## WHAT IS REQUIRED
Begin at the line containing "Where should I" and retype each line through the end of the records exactly. Include nothing else and no pictures.

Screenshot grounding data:
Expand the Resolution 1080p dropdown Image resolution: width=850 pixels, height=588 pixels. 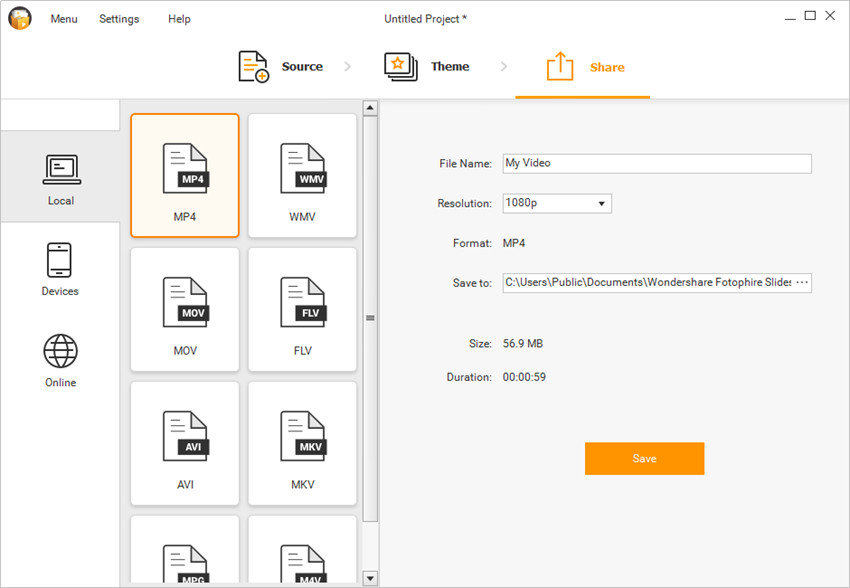pos(557,204)
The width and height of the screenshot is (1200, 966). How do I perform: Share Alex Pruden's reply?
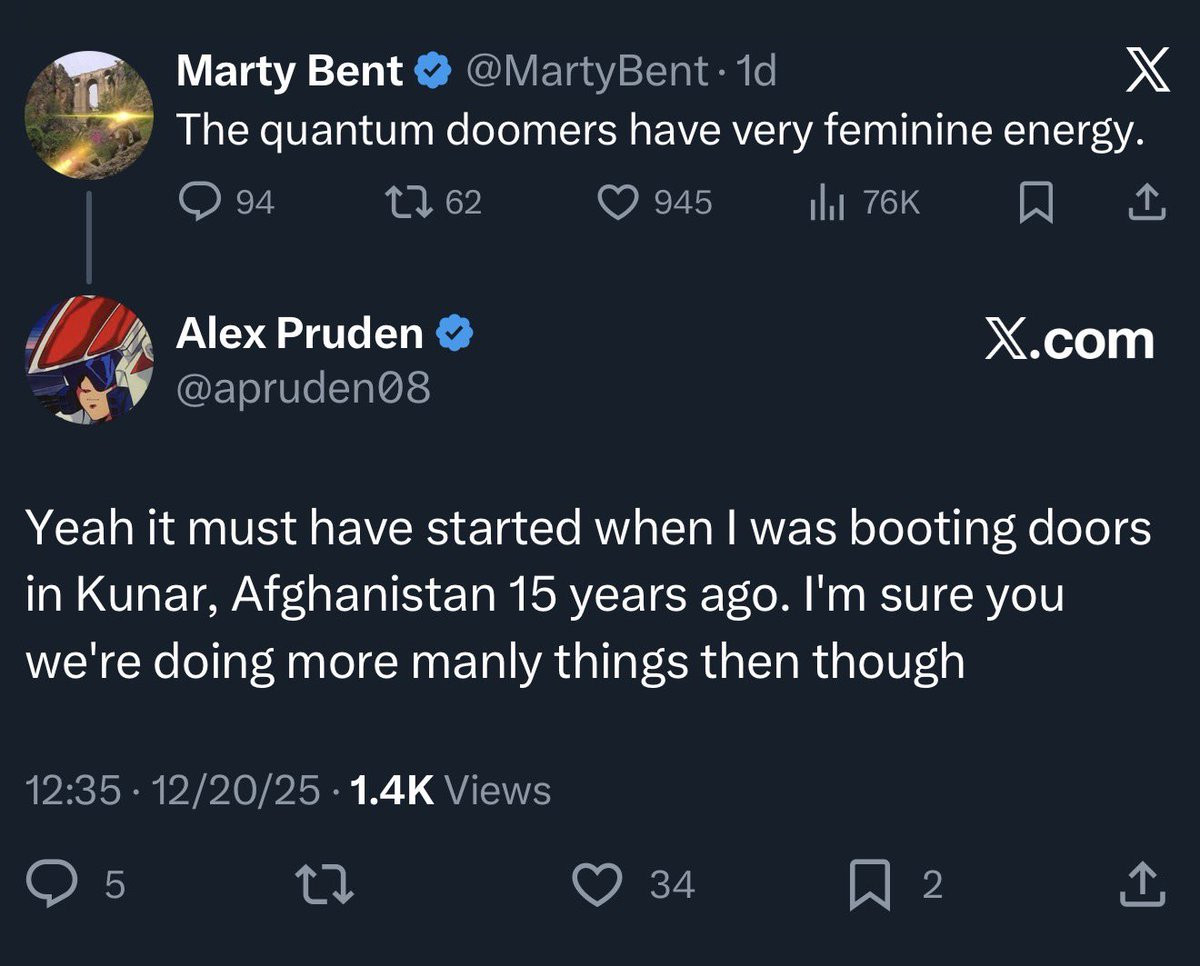[1144, 885]
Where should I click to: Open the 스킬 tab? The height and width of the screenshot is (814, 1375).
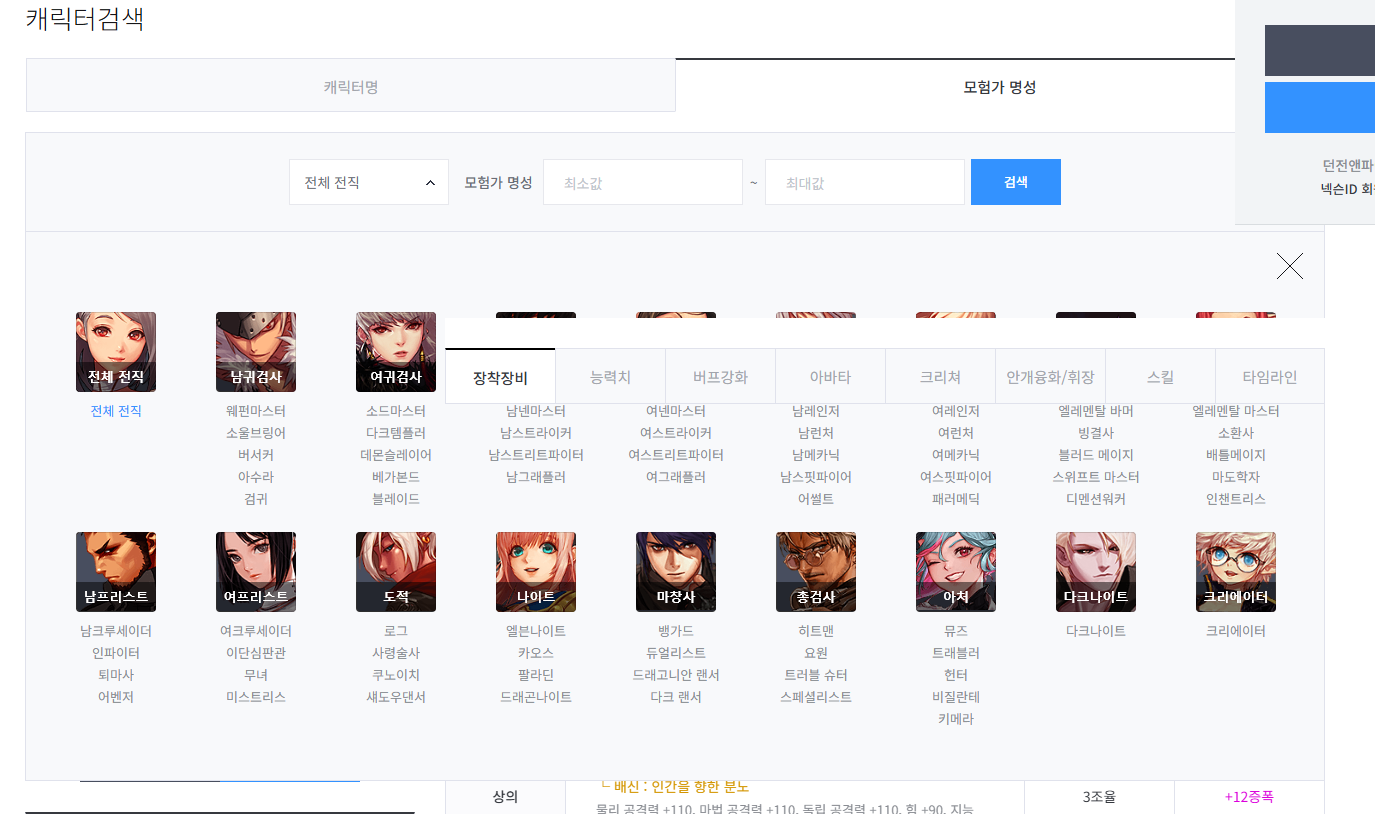[1160, 377]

## RESPONSE FOR THIS EXERCISE
Where should I click to: Open the 스킬 tab? The height and width of the screenshot is (814, 1375).
[1160, 377]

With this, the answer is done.